Fix 7: Worker Pool Pattern to Bound Goroutine Count

Instead of spawning one goroutine per task (unbounded growth), use a fixed-size worker pool:

func processWithPool(ctx context.Context, items []Item, workerCount int) error {
    jobs := make(chan Item, len(items))
    results := make(chan error, len(items))

    // Start fixed number of workers
    var wg sync.WaitGroup
    for i := 0; i < workerCount; i++ {
        wg.Add(1)
        go func() {
            defer wg.Done()
            for item := range jobs {   // Workers exit when jobs channel is closed
                select {
                case <-ctx.Done():
                    return
                default:
                    results <- processItem(ctx, item)
                }
            }
        }()
    }

    // Send all jobs
    for _, item := range items {
        jobs <- item
    }
    close(jobs)   // Signal workers there are no more jobs

    // Wait for workers to finish, then close results
    go func() {
        wg.Wait()
        close(results)
    }()

    // Collect results
    var errs []error
    for err := range results {
        if err != nil {
            errs = append(errs, err)
        }
    }

    if len(errs) > 0 {
        return errors.Join(errs...)
    }
    return nil
}

// Usage
err := processWithPool(ctx, items, runtime.NumCPU())

Still Not Working?

Check for goroutines blocked on mutex — a goroutine waiting on a locked sync.Mutex is harder to spot than a blocked channel. Use pprof’s mutex profile:

curl http://localhost:6060/debug/pprof/mutex?debug=1

Check for goroutines in syscall state — goroutines making blocking system calls (DNS resolution, file I/O without context) can block indefinitely:

curl http://localhost:6060/debug/pprof/goroutine?debug=2 | grep -A 5 "syscall"

Use context-aware versions of blocking operations: net.DefaultResolver.LookupHost(ctx, ...) instead of net.LookupHost(...).

Long-lived HTTP connections — http.Client connections stay open in the pool. If the pool grows unboundedly, set transport limits:

transport := &http.Transport{
    MaxIdleConns:        100,
    MaxIdleConnsPerHost: 10,
    IdleConnTimeout:     90 * time.Second,
}
client := &http.Client{Transport: transport}

Goroutines blocked on DNS resolution — on Linux, pure-Go DNS resolution (GODEBUG=netdns=go) uses goroutines for lookups.
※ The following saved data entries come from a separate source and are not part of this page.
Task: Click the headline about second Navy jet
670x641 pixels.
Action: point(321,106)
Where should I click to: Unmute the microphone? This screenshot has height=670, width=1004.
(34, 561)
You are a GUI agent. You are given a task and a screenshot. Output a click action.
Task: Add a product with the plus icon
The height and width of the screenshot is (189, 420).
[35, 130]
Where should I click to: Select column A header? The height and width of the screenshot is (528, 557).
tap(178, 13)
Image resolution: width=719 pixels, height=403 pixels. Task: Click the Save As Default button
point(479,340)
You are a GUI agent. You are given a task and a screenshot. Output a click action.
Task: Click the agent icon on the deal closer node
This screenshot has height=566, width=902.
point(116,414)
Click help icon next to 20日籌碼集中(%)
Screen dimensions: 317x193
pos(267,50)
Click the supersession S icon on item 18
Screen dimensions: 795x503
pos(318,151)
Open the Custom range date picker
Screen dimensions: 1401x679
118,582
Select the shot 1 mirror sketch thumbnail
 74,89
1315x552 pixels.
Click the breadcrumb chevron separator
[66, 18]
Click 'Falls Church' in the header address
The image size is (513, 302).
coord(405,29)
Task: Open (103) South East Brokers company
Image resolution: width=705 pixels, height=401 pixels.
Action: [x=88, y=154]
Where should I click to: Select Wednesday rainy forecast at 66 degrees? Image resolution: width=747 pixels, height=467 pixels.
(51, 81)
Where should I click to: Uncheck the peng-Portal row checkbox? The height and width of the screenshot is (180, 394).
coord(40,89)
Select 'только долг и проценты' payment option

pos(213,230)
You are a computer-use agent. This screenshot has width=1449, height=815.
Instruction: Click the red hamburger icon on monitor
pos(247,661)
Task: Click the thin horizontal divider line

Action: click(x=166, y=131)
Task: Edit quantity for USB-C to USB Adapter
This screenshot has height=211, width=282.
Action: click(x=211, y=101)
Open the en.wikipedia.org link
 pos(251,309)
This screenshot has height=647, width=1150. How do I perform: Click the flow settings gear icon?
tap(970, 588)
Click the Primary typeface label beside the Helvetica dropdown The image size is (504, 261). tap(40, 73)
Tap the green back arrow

If /etc/resolv.conf points to a slow or unreachable DNS server, lookup goroutines accumulate. Switch to cgo resolver (GODEBUG=netdns=cgo) or fix the DNS server. On macOS, the cgo resolver is the default because the system DNS resolution path requires it.

Leaked goroutines inside third-party libraries — libraries that start background goroutines (gRPC health checkers, database connection pool managers, Kafka consumers) may leak if you do not call their Close() or Stop() method. Use defer client.Close() immediately after creation and verify with goleak in integration tests.